THREATENED WITH PESTILENCE.

A visitor to the stricken city made the following report:

“Galveston’s stress and desolation grows with each recurring hour. Pestilence, famine, fire, thirst and rapine menace the stricken city. Each refugee from the storm-lashed island brings tidings which add to the tale of the city’s woe.

“Of the dead that lie in piles in the desolated streets and dot the waters that girdle the city, the true number will never be known. All estimates of the total of the victims of Saturday’s night’s tempest must be qualified with the mark of interrogation. It is not conjecture to say that the death roll in Galveston alone will hardly fall short of 5000. Sober-sensed men, who have brought to the outer world conservative accounts of sights and scenes in the hapless city, say that there are 10,000 dead people within a half dozen miles of Galveston’s centre. No one disputes that the storm victims number the half of 10,000.
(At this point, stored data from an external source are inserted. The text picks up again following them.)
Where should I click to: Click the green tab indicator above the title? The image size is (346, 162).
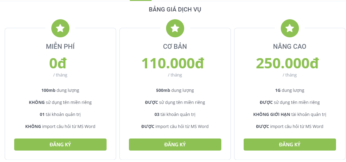tap(141, 0)
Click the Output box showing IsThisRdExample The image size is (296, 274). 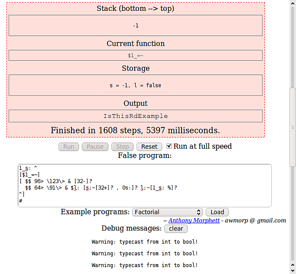pyautogui.click(x=135, y=116)
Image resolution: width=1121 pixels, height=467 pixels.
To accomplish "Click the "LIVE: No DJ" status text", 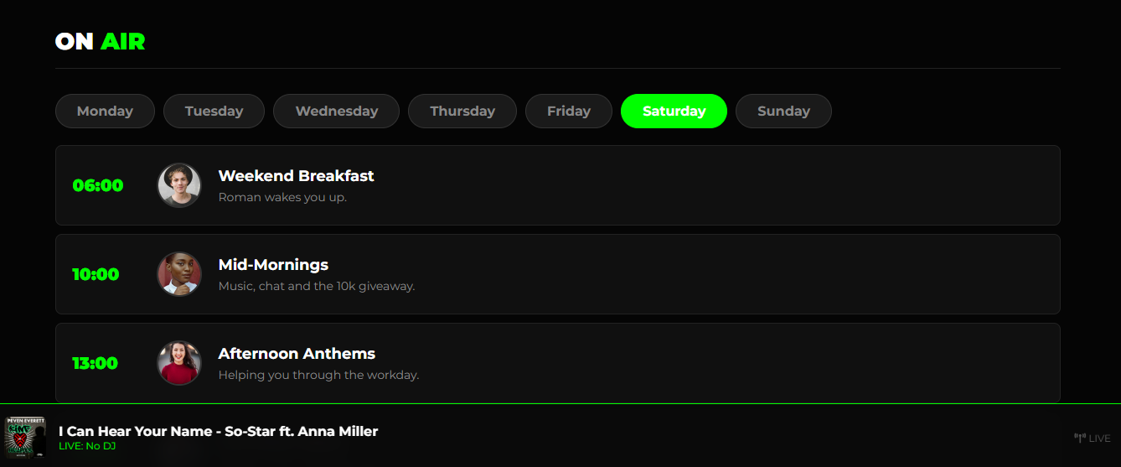I will coord(87,446).
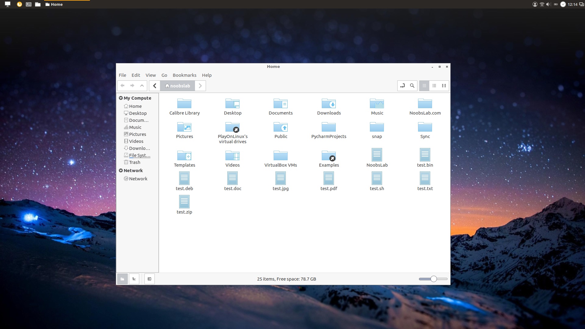Image resolution: width=585 pixels, height=329 pixels.
Task: Click the icon view button
Action: (x=424, y=85)
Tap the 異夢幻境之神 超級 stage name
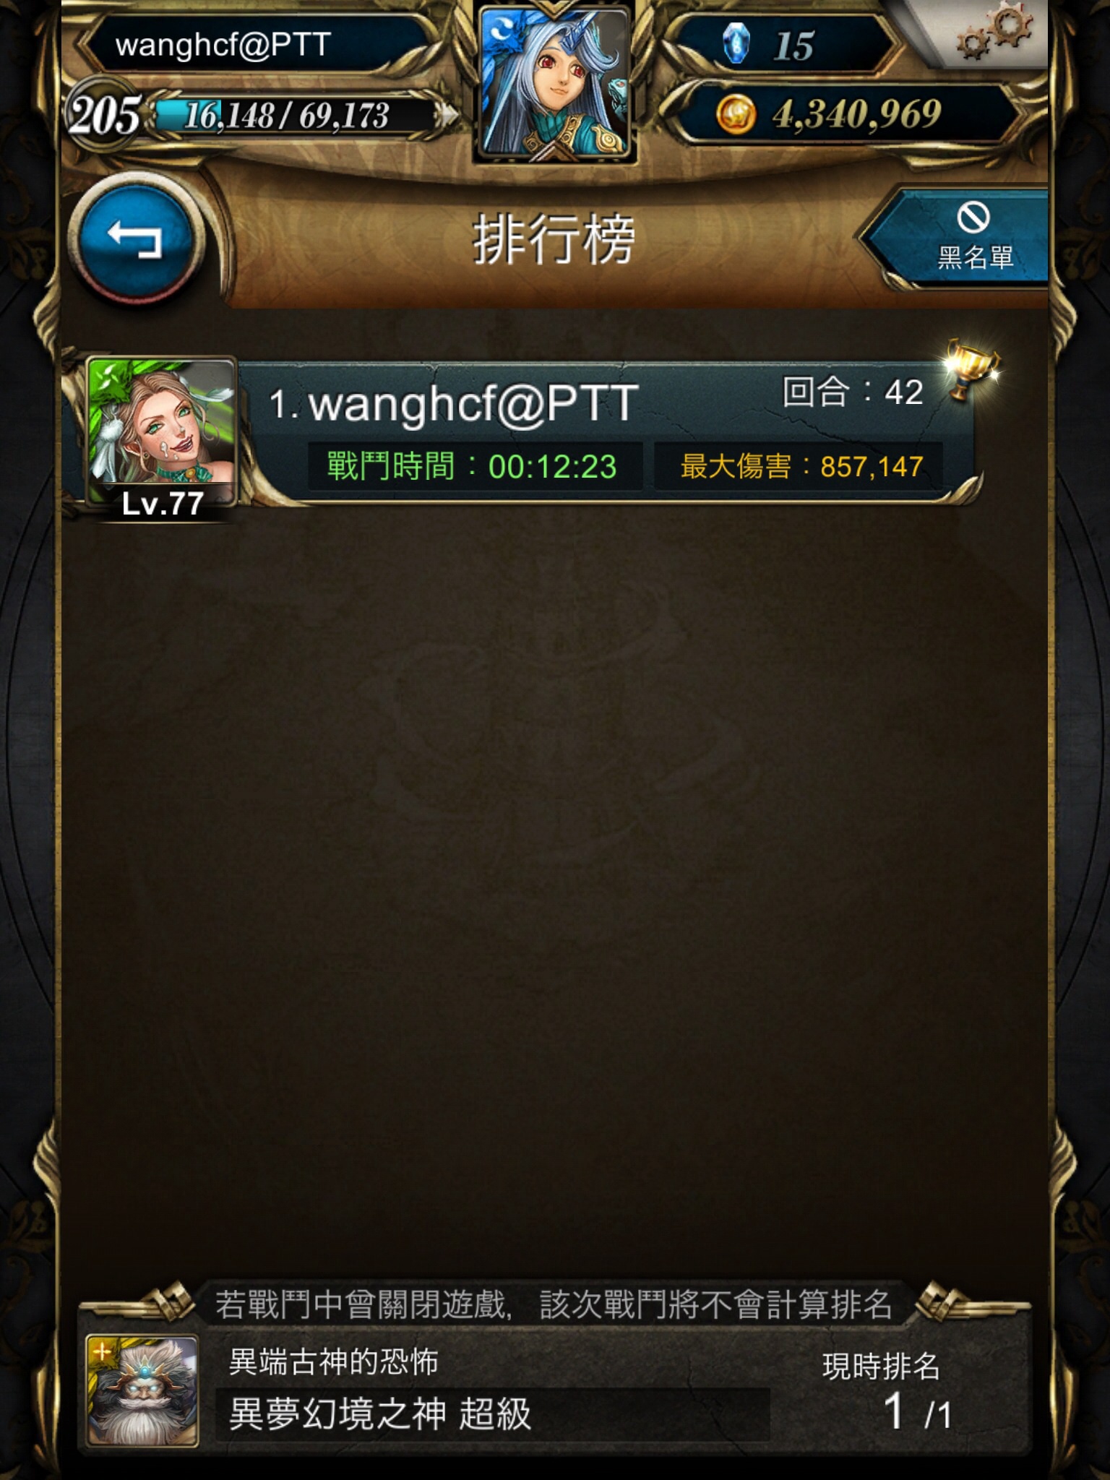The image size is (1110, 1480). [x=379, y=1414]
“Men who have lived through the yellow fever scourge in New Orleans and other Southern cities, where the dead in the streets were more numerous than the living, hold those horrors lightly in comparison with the conditions that exist in Galveston.

“In devious ways news of the situation that confronts the living in Galveston comes to this city. There is no telegraphic communication with the island. There is no train service. Boats are plying at irregular intervals across the bay. No one in the city has time to send forth to the world more than meagre accounts of the situation in the city. The bulk of the news is gleaned from refugees who are fleeing to Houston. A few railroad men have penetrated into the desolated city and returned with fragmentary accounts of the perils that menace the living, and the gruesome work that is being carried on day and night to ward off the contagion that is threatened by the hundreds of corpses that lie corrupting under the hot sun.

“It will be days before a fairly accurate estimate of the loss of life can be made. Arrivals from Galveston to-night tell that citizens are laboring unceasingly at disposing of the dead in order that the living may not suffer.

“To graves beneath the blue waters of the Gulf the dead are being consigned as fast as they can be loaded upon barges and towed to sea. There is no other way. The city must be rid of them. No more than a tithe of the bodies can be interred. So soaked is the ground that trenches fill with water as fast as the shovel can lift the earth.